Several of these songs talk about rationalizing and moving on from the past. What is the process of finding your way past those moments?
The songwriting is the biggest relief and release of the things that weigh me down. It’s the best therapy I’ve ever had. When I go into a session feeling really heavy about something, and I write about it and can go back and listen to it over and over, it’s how I process what has happened. I feel lighter. Everything that is happening to me, or that I’m experiencing, I’m just going to turn it into a song so that it’s worth it and can live elsewhere. Whether it’s super high highs or low lows, the fact that I have music is the most comforting thing.
What’s your idea of translating the idea of “I don’t want mixed signals or drama, I just want the truth” into music?
“If I’m lucky” is about me having a crush on this guy who was really just bad for me. I was like, “I just want to have a crush on someone, so you can lie, as long as it’s to my face. As long I’m SEEING you.” The song is just a silly bop about how not everything has to be serious in this relationship, or even this project. So much of my project feels serious, because it’s about a breakup, but this is my one ‘relief’ song where I’m like, ‘Eh, I’m gonna have a lot of crushes in my life, and if I’m lucky, I have some time to waste.’ My music is so honest. Even this song is semi embarrassing, but it’s just how I’m feeling, so I’m gonna write about it. Not sugarcoat it or fabricate it.

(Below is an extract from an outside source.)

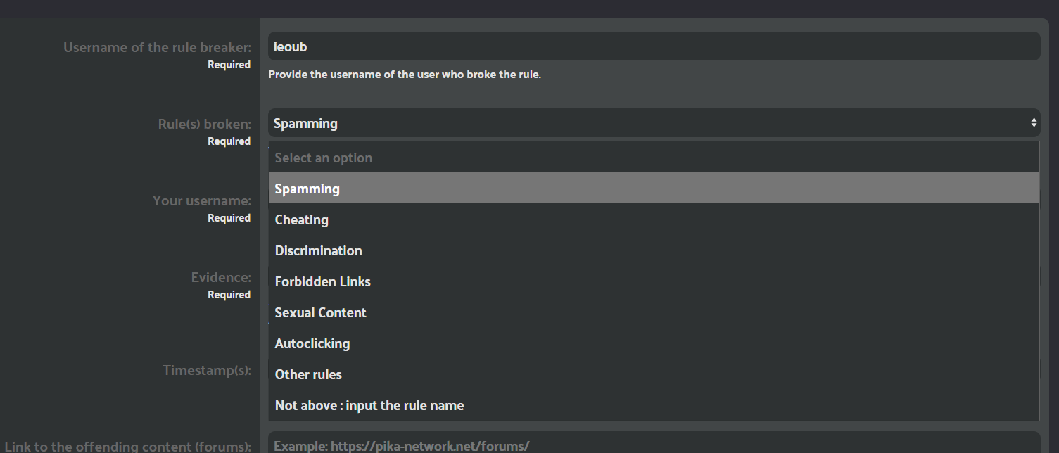Click the 'Provide the username' help text
This screenshot has width=1059, height=453.
tap(405, 75)
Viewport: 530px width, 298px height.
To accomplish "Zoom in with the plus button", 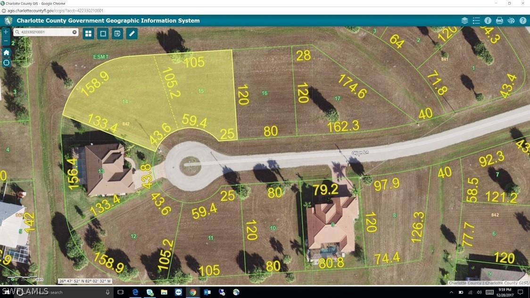I will pyautogui.click(x=6, y=32).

What does establishing independence on “halfwaythru” mean to you?
I was raised to be a very independent women. My parents instilled that in me at such a young age. Because I’m so independent, I tend to attract people who want a lot more from me than I can give them. I don’t want to babysit someone. I can do everything for myself, and that gives people the comfort to think they don’t have to do anything for me, which is just not the case. “halfwaythru” is a really liberating song about how I AM independent, and how I know what I want and what I like, and I’m not gonna let someone else change that or make me feel bad for being that way. I like those things about me, and that person loved those things when they first met me. I can’t be with someone who isn’t just as independent as me, and I think “halfwaythru” taught me that.
What are you hoping people take away from this project?
The title, better late than not at all, is the biggest thing I want people to take away. It’s ok to have been in a relationship where you weren’t treated the way you wanted to be. It’s ok to take your time leaving, as long as you do at some point stand up and leave. Leaving my breakup was so hard, and it happened way later than it should have. Nothing explicitly bad happened, and it’s a lot easier to leave when someone cheats or you’re fighting all the time, and you can pinpoint why you need to leave. I was just so unfulfilled. Through the process, I had to show myself a lot of grace. It’s better to leave at some point, whether it’s late or early or right on time, than to not leave at all and settle for something that is not what you deserve. So, that is what I want people to take away from this project.